Each line below is to be written out in full, exactly as shown.

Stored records

______________________________

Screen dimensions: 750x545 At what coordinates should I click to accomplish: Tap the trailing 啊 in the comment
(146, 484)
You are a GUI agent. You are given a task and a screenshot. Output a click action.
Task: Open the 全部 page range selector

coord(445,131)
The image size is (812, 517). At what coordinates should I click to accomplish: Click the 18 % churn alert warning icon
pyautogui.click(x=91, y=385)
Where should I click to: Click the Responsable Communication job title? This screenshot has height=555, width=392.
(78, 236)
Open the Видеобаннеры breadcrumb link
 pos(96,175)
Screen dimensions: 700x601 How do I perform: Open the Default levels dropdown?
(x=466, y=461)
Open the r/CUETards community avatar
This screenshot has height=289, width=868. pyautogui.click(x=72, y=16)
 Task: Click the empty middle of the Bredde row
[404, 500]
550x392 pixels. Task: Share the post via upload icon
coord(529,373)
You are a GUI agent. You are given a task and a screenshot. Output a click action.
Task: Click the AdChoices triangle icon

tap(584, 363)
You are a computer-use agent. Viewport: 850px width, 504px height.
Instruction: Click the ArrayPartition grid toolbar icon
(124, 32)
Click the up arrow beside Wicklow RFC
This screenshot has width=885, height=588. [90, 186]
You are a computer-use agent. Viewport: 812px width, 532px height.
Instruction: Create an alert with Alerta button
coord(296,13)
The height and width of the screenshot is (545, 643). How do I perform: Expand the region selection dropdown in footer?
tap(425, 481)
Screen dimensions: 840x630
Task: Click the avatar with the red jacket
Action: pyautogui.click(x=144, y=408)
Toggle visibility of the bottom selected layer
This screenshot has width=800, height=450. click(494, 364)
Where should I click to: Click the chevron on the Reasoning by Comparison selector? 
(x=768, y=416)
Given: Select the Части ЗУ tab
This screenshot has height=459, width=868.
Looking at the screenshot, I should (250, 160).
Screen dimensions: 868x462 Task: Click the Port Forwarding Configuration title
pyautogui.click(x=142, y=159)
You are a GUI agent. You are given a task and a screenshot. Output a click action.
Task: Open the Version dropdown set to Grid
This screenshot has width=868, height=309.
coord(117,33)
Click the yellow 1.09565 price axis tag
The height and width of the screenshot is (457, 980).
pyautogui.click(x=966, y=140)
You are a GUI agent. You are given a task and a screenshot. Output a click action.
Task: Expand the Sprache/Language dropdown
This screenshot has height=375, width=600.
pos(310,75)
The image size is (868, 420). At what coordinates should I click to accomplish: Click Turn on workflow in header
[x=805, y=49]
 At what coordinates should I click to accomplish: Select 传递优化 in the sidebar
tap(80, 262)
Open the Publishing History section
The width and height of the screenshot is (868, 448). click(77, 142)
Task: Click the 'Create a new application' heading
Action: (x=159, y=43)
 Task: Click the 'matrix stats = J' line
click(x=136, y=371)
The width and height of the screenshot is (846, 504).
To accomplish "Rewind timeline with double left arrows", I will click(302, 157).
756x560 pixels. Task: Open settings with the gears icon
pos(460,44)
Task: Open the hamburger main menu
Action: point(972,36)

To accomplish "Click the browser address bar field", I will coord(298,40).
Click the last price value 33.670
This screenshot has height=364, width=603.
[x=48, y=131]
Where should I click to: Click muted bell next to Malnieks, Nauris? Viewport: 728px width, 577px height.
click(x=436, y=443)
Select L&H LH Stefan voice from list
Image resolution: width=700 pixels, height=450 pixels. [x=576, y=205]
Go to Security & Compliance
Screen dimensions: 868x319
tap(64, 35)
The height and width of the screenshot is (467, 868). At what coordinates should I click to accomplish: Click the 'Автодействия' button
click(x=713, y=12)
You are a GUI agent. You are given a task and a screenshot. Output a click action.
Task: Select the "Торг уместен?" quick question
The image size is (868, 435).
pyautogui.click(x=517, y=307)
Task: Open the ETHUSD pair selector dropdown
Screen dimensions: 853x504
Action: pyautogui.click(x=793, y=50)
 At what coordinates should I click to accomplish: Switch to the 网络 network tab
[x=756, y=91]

______________________________

**Result of the exercise**
Screen dimensions: 750x545 At what coordinates should I click to accomplish: Tap the trailing 啊 in the comment
(146, 484)
You are a GUI agent. You are given a task and a screenshot. Output a click action.
Task: Open the 全部 page range selector

coord(445,131)
The image size is (812, 517). At what coordinates should I click to accomplish: Click the 18 % churn alert warning icon
pyautogui.click(x=91, y=385)
Where should I click to: Click the Responsable Communication job title? This screenshot has height=555, width=392.
(78, 236)
Open the Видеобаннеры breadcrumb link
 pos(96,175)
Screen dimensions: 700x601 How do I perform: Open the Default levels dropdown?
(x=466, y=461)
Open the r/CUETards community avatar
This screenshot has height=289, width=868. pyautogui.click(x=72, y=16)
 Task: Click the empty middle of the Bredde row
[404, 500]
550x392 pixels. Task: Share the post via upload icon
coord(529,373)
You are a GUI agent. You are given a task and a screenshot. Output a click action.
Task: Click the AdChoices triangle icon

tap(584, 363)
You are a computer-use agent. Viewport: 850px width, 504px height.
Instruction: Click the ArrayPartition grid toolbar icon
(124, 32)
Click the up arrow beside Wicklow RFC
This screenshot has width=885, height=588. [90, 186]
You are a computer-use agent. Viewport: 812px width, 532px height.
Instruction: Create an alert with Alerta button
coord(296,13)
The height and width of the screenshot is (545, 643). How do I perform: Expand the region selection dropdown in footer?
tap(425, 481)
Screen dimensions: 840x630
Task: Click the avatar with the red jacket
Action: pyautogui.click(x=144, y=408)
Toggle visibility of the bottom selected layer
This screenshot has width=800, height=450. click(494, 364)
Where should I click to: Click the chevron on the Reasoning by Comparison selector? 
(x=768, y=416)
Given: Select the Части ЗУ tab
This screenshot has height=459, width=868.
Looking at the screenshot, I should (250, 160).
Screen dimensions: 868x462 Task: Click the Port Forwarding Configuration title
pyautogui.click(x=142, y=159)
You are a GUI agent. You are given a task and a screenshot. Output a click action.
Task: Open the Version dropdown set to Grid
This screenshot has width=868, height=309.
coord(117,33)
Click the yellow 1.09565 price axis tag
The height and width of the screenshot is (457, 980).
pyautogui.click(x=966, y=140)
You are a GUI agent. You are given a task and a screenshot. Output a click action.
Task: Expand the Sprache/Language dropdown
This screenshot has height=375, width=600.
pos(310,75)
The image size is (868, 420). At what coordinates should I click to accomplish: Click Turn on workflow in header
[x=805, y=49]
 At what coordinates should I click to accomplish: Select 传递优化 in the sidebar
tap(80, 262)
Open the Publishing History section
The width and height of the screenshot is (868, 448). click(77, 142)
Task: Click the 'Create a new application' heading
Action: (x=159, y=43)
 Task: Click the 'matrix stats = J' line
click(x=136, y=371)
The width and height of the screenshot is (846, 504).
To accomplish "Rewind timeline with double left arrows", I will click(302, 157).
756x560 pixels. Task: Open settings with the gears icon
pos(460,44)
Task: Open the hamburger main menu
Action: point(972,36)

To accomplish "Click the browser address bar field", I will coord(298,40).
Click the last price value 33.670
This screenshot has height=364, width=603.
[x=48, y=131]
Where should I click to: Click muted bell next to Malnieks, Nauris? Viewport: 728px width, 577px height.
click(x=436, y=443)
Select L&H LH Stefan voice from list
Image resolution: width=700 pixels, height=450 pixels. [x=576, y=205]
Go to Security & Compliance
Screen dimensions: 868x319
tap(64, 35)
The height and width of the screenshot is (467, 868). At what coordinates should I click to accomplish: Click the 'Автодействия' button
click(x=713, y=12)
You are a GUI agent. You are given a task and a screenshot. Output a click action.
Task: Select the "Торг уместен?" quick question
The image size is (868, 435).
pyautogui.click(x=517, y=307)
Task: Open the ETHUSD pair selector dropdown
Screen dimensions: 853x504
Action: pyautogui.click(x=793, y=50)
 At what coordinates should I click to accomplish: Switch to the 网络 network tab
[x=756, y=91]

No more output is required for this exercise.